Brownlow, the 521st richest man in Britain, had no need to make money out of the scheme – only to gain prestige. So, again via WhatsApp, the grubby game of power and influence was played out. Johnson asks for the cash, adding: ‘‘PS am on the GE plan Will revert.” Brownlow promised to get it sorted ASAP, saying: ‘‘Thanks for thinking about GE2.” Soon, he was meeting the culture secretary to pitch the ill-fated scheme.

Labour’s Angela Rayner rightly called this what it is: Corruption – made worse by Johnson then lying about the conversation, claiming to have forgotten about it, having lost his phone.

But it is more than just corruption. The stories of graft, greed, influence and corruption are seeping through British life like a corrosive acid.

When the foreign secretary orders civil servants to book lunch at an eye-wateringly expensive club, owned by a Tory donor, when the health secretary awards a contract to a man he met in his local pub, when the PM lies to parliament then lies about the lies, what is the cumulative message?

We know how it looks to Fleet Street. They’re all at it, so what’s the problem? But how does it look to the people on that South London estate? Or to the clubbers stopped in London’s Shoreditch recently by a police team determined to swab law-abiding people for traces of drugs? Or to the motorists fined for going 5 mph over the limit? Or to the benefit claimant sanctioned for being minutes late for an interview?

Working-class people live in a world where law, punishment and justice are things done to them.

That’s why so much of working-class subculture is concerned with rulebreaking – and establishing the limits to it. There are unwritten boundaries, beyond which most people will not transgress because they fear the anger of their neighbours, and the disruption of the fine balance between the state, civil society and the forces of chaos.

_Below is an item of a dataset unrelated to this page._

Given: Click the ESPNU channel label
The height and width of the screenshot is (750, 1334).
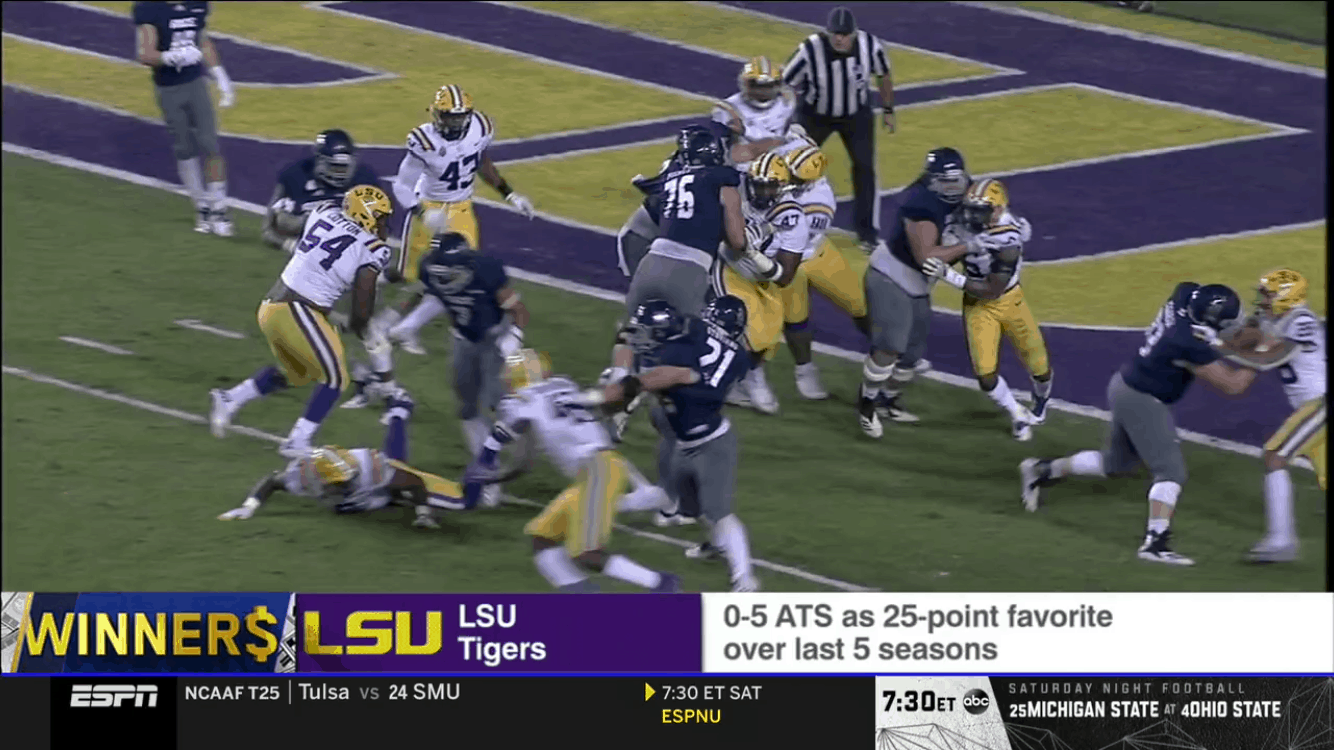Looking at the screenshot, I should 691,716.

Observing the British Tory elite, it is clear they have no such fear. They believe they can buy and lie their way out of every transgression. But the risks they are running are huge.

The risk is not simply that large numbers of Conservative-minded voters become sickened by what they see. It is that the social contract between the political elite and those they govern breaks down. Because corruption is not a victimless transgression.

Its victims are always those who ‘‘could have” achieved something but did not. The people who could have brought wisdom and expertise to the House of Lords in place of Baroness Mone. The firms that could have supplied PPE without starting from scratch. The people who watched on an iPad as their loved ones died, while Downing Street partied in defiance of the lockdown.

Once people begin to understand how victimised they, personally, have become by this corrupt regime, the more likely they are to support a government that sweeps away the institutions that facilitate it, from tax havens and lobbying firms to the House of Lords itself.

For me, the cleaner the sweep the better.